A potential client in a LinkedIn message recently pondered the need to commission a freelance creative when they currently employ a small in-house staff.
Ahem. Allow me…
There’s a decent chance that a prospective creative freelancer has worked with more types of companies and varieties of clients in more diverse industries than your existing staff; frankly there’s a fair enough chance that the creative possesses the leadership and management chops to direct your Marketing and Communications department but prefers to remain independent, honing and adding to their skill set while in pursuit and reward of clients and assignments that challenge and inspire - and your company benefits from their expansive knowledge.
Insight: the wealth, depth and breadth of this senior-level experience can be had for entry-junior level employee prices.
It is a freelancer’s sole motivation to create and deliver your project as fast and efficiently as humanly possible. It’s in their best interest to perform a superior job to remain a reliable and valued source of future work from you. As a one-man/one-woman shop, their profit exists in meeting and more importantly, exceeding your expectations of deadline. Deliver. Invoice. Boom, on to the next assignment.
Service and availability.
An experienced freelancer knows that “Service. Service. Service.” is absolute key. They know and profess that no day or time is sacred in their studio, available 24x7 if necessary; they value and seek a mutually-constructive, long-term relationship above all else and will make damn sure you’re satisfied with every aspect of the partnership. A pro creative has already put in 3 hours in the morning before you and your staff have arrived for work and another 5 hours on the back end after everyone has gone home for the night, delivering the first proof before you're finishing that initial glorious cup of caffeine.

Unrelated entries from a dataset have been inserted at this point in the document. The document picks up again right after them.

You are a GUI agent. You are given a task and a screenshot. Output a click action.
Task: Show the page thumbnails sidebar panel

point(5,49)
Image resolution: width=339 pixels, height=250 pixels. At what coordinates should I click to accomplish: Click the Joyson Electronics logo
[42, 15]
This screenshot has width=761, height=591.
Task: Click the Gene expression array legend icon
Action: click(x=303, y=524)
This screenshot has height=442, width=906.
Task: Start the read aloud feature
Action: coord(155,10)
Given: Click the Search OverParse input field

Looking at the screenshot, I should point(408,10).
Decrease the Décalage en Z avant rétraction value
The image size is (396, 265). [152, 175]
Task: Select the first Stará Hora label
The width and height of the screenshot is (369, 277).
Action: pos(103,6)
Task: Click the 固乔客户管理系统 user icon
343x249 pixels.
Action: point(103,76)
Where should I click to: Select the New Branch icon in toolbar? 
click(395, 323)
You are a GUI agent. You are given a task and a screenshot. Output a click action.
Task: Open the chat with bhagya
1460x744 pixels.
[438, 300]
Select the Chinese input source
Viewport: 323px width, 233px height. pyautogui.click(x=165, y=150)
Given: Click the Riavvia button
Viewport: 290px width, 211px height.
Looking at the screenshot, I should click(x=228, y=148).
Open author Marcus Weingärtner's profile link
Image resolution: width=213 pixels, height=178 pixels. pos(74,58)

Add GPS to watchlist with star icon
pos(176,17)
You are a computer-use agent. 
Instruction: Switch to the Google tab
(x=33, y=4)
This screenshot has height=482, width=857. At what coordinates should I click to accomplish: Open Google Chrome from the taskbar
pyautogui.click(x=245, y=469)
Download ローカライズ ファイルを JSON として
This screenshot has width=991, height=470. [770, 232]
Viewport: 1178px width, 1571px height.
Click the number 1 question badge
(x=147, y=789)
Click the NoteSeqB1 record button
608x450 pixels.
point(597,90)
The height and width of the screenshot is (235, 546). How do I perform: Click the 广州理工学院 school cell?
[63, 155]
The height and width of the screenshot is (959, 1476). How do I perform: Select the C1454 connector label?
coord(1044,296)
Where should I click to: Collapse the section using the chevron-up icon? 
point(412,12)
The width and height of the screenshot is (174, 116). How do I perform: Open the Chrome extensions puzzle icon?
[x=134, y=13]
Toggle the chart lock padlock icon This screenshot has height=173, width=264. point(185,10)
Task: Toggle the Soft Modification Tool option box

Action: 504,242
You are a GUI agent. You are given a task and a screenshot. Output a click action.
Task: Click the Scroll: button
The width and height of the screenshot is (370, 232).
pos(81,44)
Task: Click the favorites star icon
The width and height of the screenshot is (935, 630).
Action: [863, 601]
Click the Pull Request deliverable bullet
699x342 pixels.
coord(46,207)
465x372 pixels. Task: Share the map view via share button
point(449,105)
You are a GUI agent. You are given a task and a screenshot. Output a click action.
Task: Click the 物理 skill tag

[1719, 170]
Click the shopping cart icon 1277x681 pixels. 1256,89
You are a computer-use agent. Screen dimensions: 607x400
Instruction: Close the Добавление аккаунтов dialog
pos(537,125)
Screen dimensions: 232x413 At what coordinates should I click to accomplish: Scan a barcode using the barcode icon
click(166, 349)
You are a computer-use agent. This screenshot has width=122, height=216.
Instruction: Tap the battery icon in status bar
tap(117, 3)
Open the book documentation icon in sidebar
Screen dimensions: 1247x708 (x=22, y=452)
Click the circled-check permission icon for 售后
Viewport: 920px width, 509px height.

Insight: understand that a freelancer will run through a brick wall for a client that feeds them solid, consistent work and pays well. [on-term and on-time!]
No full-time salary, no overhead, no insurance, no benefits, no training expense required. You work with a specialist on a project-to-project basis [especially cost-effective if you have limited resources]. You commission them as a hired gun for a single project requiring specific skills; a project your in-house staff may not be able to manage, either because of the lack of expertise or time.
Insight: an astute freelancer’s single goal and mission in life is to make an art director look good to his or her boss, period. They check the ego at the door.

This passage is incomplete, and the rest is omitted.